The enzymes of the base excision repair (BER) pathway form DNA lesion-dependent, transient complexes that vary in composition based on the type of DNA damage. These protein sub-complexes facilitate substrate/product handoff to ensure reaction completion so as to avoid accumulation of potentially toxic DNA repair intermediates. However, in the mammalian cell, additional signaling molecules are required to fine-tune the activity of the BER pathway enzymes and to facilitate chromatin/histone reorganization for access to the DNA lesion for repair. These signaling enzymes include nicotinamide adenine dinucleotide (NAD⁺) dependent poly(ADP-ribose) polymerases (PARP1, PARP2) and class III deacetylases (SIRT1, SIRT6) that comprise a key PARP-NAD-SIRT axis to facilitate the regulation and coordination of BER in the mammalian cell. Here, we briefly describe the key nodes in the BER pathway that are regulated by this axis and highlight the cellular and organismal variation in NAD⁺ bioavailability that can impact BER signaling potential. We discuss how cellular NAD⁺ is required for BER to maintain genome stability and to mount a robust cellular response to DNA damage.

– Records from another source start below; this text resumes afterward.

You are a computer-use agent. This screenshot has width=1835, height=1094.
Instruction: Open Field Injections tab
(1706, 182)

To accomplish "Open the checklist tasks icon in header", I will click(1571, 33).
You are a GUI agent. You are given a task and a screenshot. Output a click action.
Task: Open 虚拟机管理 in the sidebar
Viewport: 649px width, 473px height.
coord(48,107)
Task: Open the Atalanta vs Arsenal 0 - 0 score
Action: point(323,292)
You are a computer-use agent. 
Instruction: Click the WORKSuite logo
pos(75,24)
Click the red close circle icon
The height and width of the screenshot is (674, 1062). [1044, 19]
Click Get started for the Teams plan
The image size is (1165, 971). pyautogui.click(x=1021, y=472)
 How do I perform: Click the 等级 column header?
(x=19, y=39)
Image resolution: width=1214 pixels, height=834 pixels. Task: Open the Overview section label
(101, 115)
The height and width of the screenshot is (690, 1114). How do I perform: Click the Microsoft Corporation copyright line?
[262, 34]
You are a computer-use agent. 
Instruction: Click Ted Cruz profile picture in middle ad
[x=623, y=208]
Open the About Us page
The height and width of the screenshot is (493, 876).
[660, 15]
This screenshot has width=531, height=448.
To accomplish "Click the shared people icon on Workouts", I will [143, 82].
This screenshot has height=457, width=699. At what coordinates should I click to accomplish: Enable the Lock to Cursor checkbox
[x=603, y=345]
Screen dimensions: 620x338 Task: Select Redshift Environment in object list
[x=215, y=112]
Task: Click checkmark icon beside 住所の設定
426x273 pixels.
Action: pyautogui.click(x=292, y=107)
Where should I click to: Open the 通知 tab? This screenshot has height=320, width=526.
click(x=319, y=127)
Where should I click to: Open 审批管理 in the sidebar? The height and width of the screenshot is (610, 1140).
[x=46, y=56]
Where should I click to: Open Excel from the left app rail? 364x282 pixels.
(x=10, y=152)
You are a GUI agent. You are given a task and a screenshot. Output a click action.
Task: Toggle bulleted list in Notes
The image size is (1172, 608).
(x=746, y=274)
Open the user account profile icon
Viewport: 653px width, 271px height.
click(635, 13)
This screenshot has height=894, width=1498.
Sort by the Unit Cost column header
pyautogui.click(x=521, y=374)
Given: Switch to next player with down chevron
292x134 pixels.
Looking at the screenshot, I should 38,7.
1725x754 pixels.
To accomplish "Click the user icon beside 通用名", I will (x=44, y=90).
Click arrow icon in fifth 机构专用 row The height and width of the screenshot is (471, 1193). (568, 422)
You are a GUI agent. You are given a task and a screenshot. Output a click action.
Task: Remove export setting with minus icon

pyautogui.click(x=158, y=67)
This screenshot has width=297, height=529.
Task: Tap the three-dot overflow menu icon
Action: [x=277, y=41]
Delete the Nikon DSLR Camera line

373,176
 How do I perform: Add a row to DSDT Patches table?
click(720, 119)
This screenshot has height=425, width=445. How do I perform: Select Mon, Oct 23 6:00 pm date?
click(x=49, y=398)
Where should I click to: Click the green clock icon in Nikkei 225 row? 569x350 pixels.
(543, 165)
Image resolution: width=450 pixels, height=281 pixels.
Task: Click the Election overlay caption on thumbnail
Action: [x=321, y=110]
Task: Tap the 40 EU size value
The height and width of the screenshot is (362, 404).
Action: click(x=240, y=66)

Finally, we consider the dependence of BER on the PARP-NAD-SIRT axis for BER protein complex assembly.

Keywords: Base excision repair; Nicotinamide adenine dinucleotide; PARP1; Sirtuin.

Fig. 1 –. The PARP-NAD-SIRT signaling axis in base excision repair.

A graphical depiction of base excision repair in a mammalian cell. The critical protein-protein interactions and enzyme activities needed to conduct BER are additionally regulated by factors of the PARP-NAD-SIRT signaling axis to facilitate and regulate enzyme activities (glycosylases, APE1). Further, PARP-activation promotes chromatin and histone reorganization to allow critical BER protein complex assembly and disassembly. Cellular consequences of BER failure are also highlighted. Overall, NAD⁺ plays an essential role as a substrate for both PARP-family and SIRT-family enzymes.

Fig. 2 –. An essential role for NAD⁺ in base excision repair.

NAD⁺ metabolism is tightly regulated within the cell. Controlled activation of NAD⁺ consumers PARP1 and SIRT1-SIRT7 is essential to maintain high NAD⁺ levels associated with a healthy outcome. However, PARP1 hyperactivation and SIRT1-SIRT7 inhibition leads to a decrease in cellular NAD⁺ levels associated with a poor pathologic outcome for many disease states. Treatment with PARP1 inhibitors or NAD⁺ precursors can reverse the pathologic outcome by increasing cellular NAD⁺ levels.

Fig. 3 –. Laser micro-irradiation in the study of base excision repair.

Top panels show confocal fluorescent micrographs revealing the recruitment of XRCC1-dsRED (left) or EGFP-Polβ (right) following DNA damage via laser-induced micro-irradiation. The peak time of 45 seconds shows the fluorescent protein accumulating at the site of micro-irradiation (center image) and the lack of recruitment when PARP1 is inhibited by BMN673 (right image). Plots below show the kinetics of BER protein recruitment to the site of damage in the presence of DMSO (black lines) or the PARP1 inhibitor BMN673 (blue lines).